- Stored records -
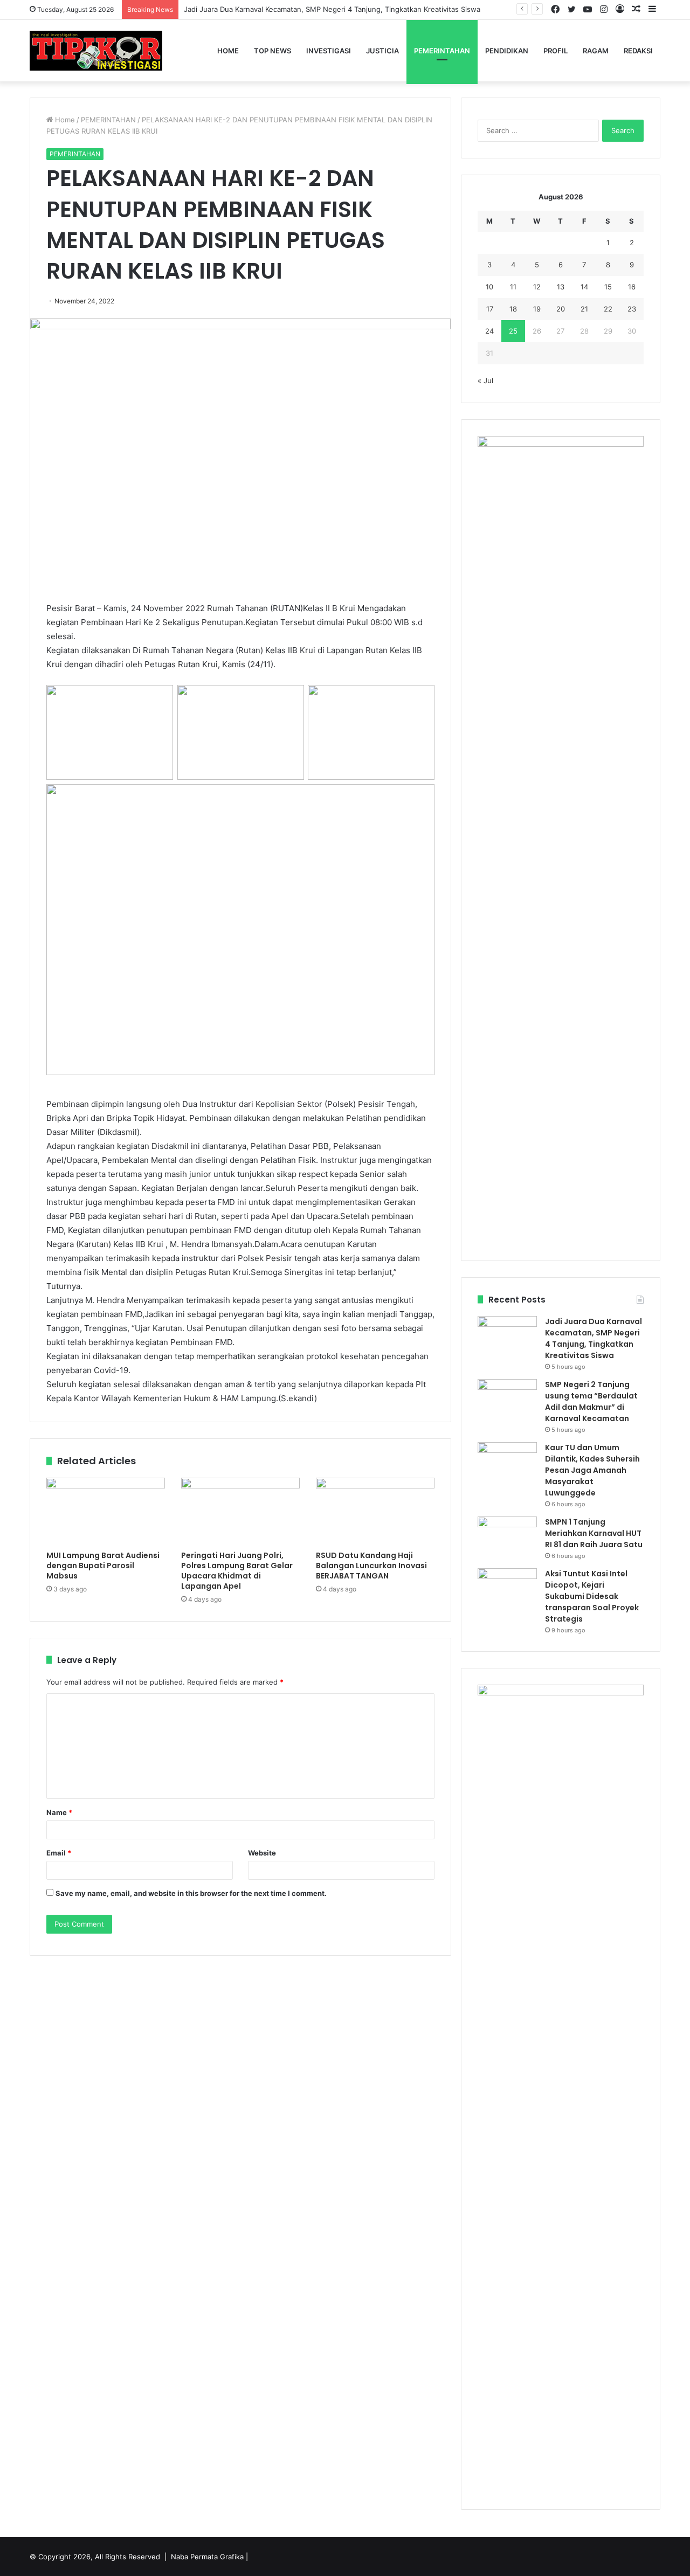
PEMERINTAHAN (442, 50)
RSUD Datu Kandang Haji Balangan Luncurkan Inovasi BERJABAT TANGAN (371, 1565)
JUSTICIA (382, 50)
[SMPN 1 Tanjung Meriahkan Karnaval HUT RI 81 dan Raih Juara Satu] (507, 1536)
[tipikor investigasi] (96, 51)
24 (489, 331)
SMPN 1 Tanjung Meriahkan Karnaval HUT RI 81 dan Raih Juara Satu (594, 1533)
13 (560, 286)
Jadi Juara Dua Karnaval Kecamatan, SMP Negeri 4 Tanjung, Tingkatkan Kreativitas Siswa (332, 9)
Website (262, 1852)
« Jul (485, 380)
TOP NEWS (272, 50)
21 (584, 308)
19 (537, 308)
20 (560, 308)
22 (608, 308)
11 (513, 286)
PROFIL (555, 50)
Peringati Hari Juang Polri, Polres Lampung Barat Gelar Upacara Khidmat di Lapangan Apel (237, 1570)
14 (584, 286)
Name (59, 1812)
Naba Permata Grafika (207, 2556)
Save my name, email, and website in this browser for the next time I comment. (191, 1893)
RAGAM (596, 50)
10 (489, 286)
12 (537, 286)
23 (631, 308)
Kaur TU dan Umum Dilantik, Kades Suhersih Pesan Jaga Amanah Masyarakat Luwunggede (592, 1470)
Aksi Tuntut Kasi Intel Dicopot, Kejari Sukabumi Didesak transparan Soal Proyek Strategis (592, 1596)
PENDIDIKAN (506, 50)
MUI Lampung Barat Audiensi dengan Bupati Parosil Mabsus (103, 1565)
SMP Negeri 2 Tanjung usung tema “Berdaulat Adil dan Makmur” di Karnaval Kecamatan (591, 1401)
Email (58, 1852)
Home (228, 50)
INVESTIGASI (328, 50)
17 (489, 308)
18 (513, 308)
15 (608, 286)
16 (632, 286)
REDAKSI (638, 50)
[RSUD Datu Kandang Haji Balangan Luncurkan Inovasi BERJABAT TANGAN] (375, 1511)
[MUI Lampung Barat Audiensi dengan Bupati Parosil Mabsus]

- Instructions for the task -
Look back at the entries above and repeat, unchanged, every line from the line holding "21 (584, 308)" through the line holding "Save my name, email, and".

- Answer space -
21 (584, 308)
19 (537, 308)
20 (560, 308)
22 (608, 308)
11 (513, 286)
PROFIL (555, 50)
Peringati Hari Juang Polri, Polres Lampung Barat Gelar Upacara Khidmat di Lapangan Apel (237, 1570)
14 (584, 286)
Name (59, 1812)
Naba Permata Grafika (207, 2556)
Save my name, email, and website in this browser for the next time I comment. (191, 1893)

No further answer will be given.